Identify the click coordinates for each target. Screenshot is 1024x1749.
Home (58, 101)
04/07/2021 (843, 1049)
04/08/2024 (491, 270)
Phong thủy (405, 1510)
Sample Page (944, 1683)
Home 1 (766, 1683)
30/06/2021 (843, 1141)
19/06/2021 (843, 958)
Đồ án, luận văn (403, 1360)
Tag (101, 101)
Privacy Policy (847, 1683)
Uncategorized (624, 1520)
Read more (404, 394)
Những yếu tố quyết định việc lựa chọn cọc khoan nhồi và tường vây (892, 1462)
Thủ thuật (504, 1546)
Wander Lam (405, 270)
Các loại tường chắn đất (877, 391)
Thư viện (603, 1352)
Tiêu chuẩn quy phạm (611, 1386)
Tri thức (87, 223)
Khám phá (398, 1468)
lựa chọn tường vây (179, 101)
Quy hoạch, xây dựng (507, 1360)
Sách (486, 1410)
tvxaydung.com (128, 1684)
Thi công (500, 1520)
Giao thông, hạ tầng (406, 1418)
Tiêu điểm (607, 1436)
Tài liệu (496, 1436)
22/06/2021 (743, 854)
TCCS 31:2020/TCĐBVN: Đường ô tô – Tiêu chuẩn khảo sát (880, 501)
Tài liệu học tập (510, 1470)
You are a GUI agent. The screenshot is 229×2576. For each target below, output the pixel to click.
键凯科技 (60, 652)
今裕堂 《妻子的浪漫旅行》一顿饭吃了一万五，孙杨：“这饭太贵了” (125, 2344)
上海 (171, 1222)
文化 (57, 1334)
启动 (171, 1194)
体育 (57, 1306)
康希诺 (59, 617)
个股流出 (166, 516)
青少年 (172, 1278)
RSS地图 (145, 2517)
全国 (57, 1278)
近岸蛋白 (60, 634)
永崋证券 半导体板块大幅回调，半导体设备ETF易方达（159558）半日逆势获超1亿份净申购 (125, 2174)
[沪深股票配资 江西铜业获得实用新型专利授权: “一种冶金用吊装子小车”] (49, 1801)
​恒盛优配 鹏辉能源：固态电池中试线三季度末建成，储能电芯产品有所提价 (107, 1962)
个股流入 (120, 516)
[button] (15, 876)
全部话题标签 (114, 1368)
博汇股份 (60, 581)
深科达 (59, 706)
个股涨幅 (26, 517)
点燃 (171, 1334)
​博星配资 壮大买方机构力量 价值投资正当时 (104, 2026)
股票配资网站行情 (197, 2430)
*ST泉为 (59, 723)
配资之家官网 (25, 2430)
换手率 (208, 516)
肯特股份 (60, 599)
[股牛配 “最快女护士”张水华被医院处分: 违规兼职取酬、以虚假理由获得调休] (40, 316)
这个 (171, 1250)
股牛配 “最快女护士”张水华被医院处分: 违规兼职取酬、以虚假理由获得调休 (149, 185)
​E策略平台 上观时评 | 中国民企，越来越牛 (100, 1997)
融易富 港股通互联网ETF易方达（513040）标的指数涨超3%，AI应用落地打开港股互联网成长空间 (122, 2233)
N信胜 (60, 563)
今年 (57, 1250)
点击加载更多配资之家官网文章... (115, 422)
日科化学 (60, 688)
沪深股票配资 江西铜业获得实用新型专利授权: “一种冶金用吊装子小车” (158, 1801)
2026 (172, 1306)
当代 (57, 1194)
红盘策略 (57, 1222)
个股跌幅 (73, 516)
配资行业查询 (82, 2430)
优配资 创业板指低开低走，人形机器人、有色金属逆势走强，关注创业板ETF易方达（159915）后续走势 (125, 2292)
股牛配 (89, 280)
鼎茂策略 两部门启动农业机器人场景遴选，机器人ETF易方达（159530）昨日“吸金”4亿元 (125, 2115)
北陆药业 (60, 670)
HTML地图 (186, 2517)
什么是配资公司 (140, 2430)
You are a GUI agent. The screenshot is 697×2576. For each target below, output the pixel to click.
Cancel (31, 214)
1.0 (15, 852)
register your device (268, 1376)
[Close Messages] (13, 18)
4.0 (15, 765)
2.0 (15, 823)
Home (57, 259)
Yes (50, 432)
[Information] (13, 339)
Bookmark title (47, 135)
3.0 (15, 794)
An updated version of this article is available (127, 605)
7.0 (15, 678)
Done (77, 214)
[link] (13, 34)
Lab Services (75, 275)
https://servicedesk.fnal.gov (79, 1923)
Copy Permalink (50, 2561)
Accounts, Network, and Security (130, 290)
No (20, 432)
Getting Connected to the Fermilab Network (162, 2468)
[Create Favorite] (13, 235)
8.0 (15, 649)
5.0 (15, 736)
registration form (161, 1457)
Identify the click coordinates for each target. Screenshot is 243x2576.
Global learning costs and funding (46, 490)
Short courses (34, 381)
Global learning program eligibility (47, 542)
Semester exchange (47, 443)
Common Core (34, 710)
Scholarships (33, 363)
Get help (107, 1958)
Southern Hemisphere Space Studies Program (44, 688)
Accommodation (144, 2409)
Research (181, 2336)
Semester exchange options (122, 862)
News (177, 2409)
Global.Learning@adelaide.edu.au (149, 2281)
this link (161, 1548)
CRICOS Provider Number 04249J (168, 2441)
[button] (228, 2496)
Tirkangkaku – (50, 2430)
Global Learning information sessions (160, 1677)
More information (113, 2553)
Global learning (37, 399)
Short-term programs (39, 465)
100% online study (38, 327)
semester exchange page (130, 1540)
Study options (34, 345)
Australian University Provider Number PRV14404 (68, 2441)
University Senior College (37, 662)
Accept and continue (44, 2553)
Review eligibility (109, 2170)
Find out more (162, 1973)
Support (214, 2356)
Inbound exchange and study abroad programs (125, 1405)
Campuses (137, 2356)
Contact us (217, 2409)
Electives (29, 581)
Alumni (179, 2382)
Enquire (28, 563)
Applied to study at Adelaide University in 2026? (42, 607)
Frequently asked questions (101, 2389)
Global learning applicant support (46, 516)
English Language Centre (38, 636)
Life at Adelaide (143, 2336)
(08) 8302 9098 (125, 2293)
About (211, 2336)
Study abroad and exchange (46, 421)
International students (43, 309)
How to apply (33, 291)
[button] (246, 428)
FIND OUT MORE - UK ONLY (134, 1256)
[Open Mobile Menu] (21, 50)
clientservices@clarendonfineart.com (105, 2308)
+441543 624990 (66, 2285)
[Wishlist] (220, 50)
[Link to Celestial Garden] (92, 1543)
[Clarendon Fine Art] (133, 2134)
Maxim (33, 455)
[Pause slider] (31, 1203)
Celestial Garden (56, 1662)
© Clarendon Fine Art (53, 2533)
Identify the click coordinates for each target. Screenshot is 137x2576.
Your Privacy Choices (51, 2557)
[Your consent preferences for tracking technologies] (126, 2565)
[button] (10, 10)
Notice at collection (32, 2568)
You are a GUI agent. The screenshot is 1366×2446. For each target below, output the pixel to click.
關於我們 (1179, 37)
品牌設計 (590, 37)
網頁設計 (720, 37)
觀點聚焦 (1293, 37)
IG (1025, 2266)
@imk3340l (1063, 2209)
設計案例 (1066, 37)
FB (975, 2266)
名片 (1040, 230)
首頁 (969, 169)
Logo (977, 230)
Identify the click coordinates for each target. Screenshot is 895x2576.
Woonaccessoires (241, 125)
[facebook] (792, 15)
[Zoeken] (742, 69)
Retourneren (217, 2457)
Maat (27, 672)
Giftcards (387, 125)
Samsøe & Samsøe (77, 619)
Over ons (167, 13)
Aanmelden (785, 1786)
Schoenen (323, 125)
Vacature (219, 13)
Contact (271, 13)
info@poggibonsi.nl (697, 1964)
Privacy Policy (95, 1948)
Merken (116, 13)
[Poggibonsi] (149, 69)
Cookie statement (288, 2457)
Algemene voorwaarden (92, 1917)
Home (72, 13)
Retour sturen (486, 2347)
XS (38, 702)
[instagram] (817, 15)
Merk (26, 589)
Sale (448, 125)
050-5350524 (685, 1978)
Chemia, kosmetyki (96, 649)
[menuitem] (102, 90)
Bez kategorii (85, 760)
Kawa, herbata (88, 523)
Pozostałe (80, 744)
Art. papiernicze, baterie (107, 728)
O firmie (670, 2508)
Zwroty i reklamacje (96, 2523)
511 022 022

::::::::

Give back precisely the lines above that start at the line containing "N信胜 (60, 563)" and end at the line containing "Accept and continue (44, 2553)", inclusive. No other lines belong in the output.

N信胜 (60, 563)
今年 (57, 1250)
点击加载更多配资之家官网文章... (115, 422)
日科化学 (60, 688)
沪深股票配资 江西铜业获得实用新型专利授权: “一种冶金用吊装子小车” (158, 1801)
2026 (172, 1306)
当代 (57, 1194)
红盘策略 (57, 1222)
个股跌幅 (73, 516)
配资行业查询 (82, 2430)
优配资 创业板指低开低走，人形机器人、有色金属逆势走强，关注创业板ETF易方达（159915）后续走势 (125, 2292)
股牛配 (89, 280)
鼎茂策略 两部门启动农业机器人场景遴选，机器人ETF易方达（159530）昨日“吸金”4亿元 (125, 2115)
北陆药业 (60, 670)
HTML地图 (186, 2517)
什么是配资公司 (140, 2430)
You are a GUI agent. The screenshot is 697×2576. For each target below, output the pixel to click.
Cancel (31, 214)
1.0 (15, 852)
register your device (268, 1376)
[Close Messages] (13, 18)
4.0 (15, 765)
2.0 (15, 823)
Home (57, 259)
Yes (50, 432)
[Information] (13, 339)
Bookmark title (47, 135)
3.0 (15, 794)
An updated version of this article is available (127, 605)
7.0 (15, 678)
Done (77, 214)
[link] (13, 34)
Lab Services (75, 275)
https://servicedesk.fnal.gov (79, 1923)
Copy Permalink (50, 2561)
Accounts, Network, and Security (130, 290)
No (20, 432)
Getting Connected to the Fermilab Network (162, 2468)
[Create Favorite] (13, 235)
8.0 (15, 649)
5.0 (15, 736)
registration form (161, 1457)
Identify the click coordinates for each target. Screenshot is 243x2576.
Global learning costs and funding (46, 490)
Short courses (34, 381)
Global learning program eligibility (47, 542)
Semester exchange (47, 443)
Common Core (34, 710)
Scholarships (33, 363)
Get help (107, 1958)
Southern Hemisphere Space Studies Program (44, 688)
Accommodation (144, 2409)
Research (181, 2336)
Semester exchange options (122, 862)
News (177, 2409)
Global.Learning@adelaide.edu.au (149, 2281)
this link (161, 1548)
CRICOS Provider Number 04249J (168, 2441)
[button] (228, 2496)
Tirkangkaku – (50, 2430)
Global Learning information sessions (160, 1677)
More information (113, 2553)
Global learning (37, 399)
Short-term programs (39, 465)
100% online study (38, 327)
semester exchange page (130, 1540)
Study options (34, 345)
Australian University Provider Number PRV14404 (68, 2441)
University Senior College (37, 662)
Accept and continue (44, 2553)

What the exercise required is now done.